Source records
==============================
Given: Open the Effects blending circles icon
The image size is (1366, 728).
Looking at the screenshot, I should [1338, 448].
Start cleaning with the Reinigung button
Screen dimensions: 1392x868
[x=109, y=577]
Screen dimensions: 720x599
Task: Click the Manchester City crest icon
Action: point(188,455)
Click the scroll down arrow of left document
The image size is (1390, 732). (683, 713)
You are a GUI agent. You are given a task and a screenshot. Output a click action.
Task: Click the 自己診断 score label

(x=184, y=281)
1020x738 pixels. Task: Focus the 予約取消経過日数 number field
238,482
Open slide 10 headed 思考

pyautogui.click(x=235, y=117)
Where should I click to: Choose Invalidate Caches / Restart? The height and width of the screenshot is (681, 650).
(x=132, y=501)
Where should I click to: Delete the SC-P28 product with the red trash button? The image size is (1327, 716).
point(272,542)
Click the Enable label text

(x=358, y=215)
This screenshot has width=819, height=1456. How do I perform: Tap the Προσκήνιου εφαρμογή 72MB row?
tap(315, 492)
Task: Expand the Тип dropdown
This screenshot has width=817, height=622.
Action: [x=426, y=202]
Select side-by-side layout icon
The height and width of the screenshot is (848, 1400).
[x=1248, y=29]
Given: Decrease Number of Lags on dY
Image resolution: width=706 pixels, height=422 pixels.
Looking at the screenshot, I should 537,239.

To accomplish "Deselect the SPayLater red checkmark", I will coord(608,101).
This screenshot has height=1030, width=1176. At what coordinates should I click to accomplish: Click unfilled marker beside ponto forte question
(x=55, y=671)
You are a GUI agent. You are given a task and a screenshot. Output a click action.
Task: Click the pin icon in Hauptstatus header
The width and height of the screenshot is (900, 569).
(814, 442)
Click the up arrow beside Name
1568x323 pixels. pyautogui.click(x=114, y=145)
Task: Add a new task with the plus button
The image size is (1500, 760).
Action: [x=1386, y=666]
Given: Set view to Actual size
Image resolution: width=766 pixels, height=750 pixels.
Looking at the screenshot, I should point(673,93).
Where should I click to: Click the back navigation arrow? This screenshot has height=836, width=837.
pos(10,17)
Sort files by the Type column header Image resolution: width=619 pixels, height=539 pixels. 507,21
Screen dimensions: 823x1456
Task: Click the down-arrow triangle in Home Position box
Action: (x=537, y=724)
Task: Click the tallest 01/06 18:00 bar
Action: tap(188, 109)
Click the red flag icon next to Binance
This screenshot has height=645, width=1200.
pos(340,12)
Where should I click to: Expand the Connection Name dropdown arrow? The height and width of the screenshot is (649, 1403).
==============================
**What the task requires**
Please copy out each entry exactly as it appears above.

**Exercise answer**
Given: Open the Effects blending circles icon
The image size is (1366, 728).
Looking at the screenshot, I should [1338, 448].
Start cleaning with the Reinigung button
Screen dimensions: 1392x868
[x=109, y=577]
Screen dimensions: 720x599
Task: Click the Manchester City crest icon
Action: point(188,455)
Click the scroll down arrow of left document
The image size is (1390, 732). (683, 713)
You are a GUI agent. You are given a task and a screenshot. Output a click action.
Task: Click the 自己診断 score label

(x=184, y=281)
1020x738 pixels. Task: Focus the 予約取消経過日数 number field
238,482
Open slide 10 headed 思考

pyautogui.click(x=235, y=117)
Where should I click to: Choose Invalidate Caches / Restart? The height and width of the screenshot is (681, 650).
(x=132, y=501)
Where should I click to: Delete the SC-P28 product with the red trash button? The image size is (1327, 716).
point(272,542)
Click the Enable label text

(x=358, y=215)
This screenshot has width=819, height=1456. How do I perform: Tap the Προσκήνιου εφαρμογή 72MB row?
tap(315, 492)
Task: Expand the Тип dropdown
This screenshot has width=817, height=622.
Action: [x=426, y=202]
Select side-by-side layout icon
The height and width of the screenshot is (848, 1400).
[x=1248, y=29]
Given: Decrease Number of Lags on dY
Image resolution: width=706 pixels, height=422 pixels.
Looking at the screenshot, I should 537,239.

To accomplish "Deselect the SPayLater red checkmark", I will coord(608,101).
This screenshot has height=1030, width=1176. At what coordinates should I click to accomplish: Click unfilled marker beside ponto forte question
(x=55, y=671)
You are a GUI agent. You are given a task and a screenshot. Output a click action.
Task: Click the pin icon in Hauptstatus header
The width and height of the screenshot is (900, 569).
(814, 442)
Click the up arrow beside Name
1568x323 pixels. pyautogui.click(x=114, y=145)
Task: Add a new task with the plus button
The image size is (1500, 760).
Action: [x=1386, y=666]
Given: Set view to Actual size
Image resolution: width=766 pixels, height=750 pixels.
Looking at the screenshot, I should point(673,93).
Where should I click to: Click the back navigation arrow? This screenshot has height=836, width=837.
pos(10,17)
Sort files by the Type column header Image resolution: width=619 pixels, height=539 pixels. 507,21
Screen dimensions: 823x1456
Task: Click the down-arrow triangle in Home Position box
Action: (x=537, y=724)
Task: Click the tallest 01/06 18:00 bar
Action: tap(188, 109)
Click the red flag icon next to Binance
This screenshot has height=645, width=1200.
pos(340,12)
Where should I click to: Expand the Connection Name dropdown arrow? The height and width of the screenshot is (649, 1403).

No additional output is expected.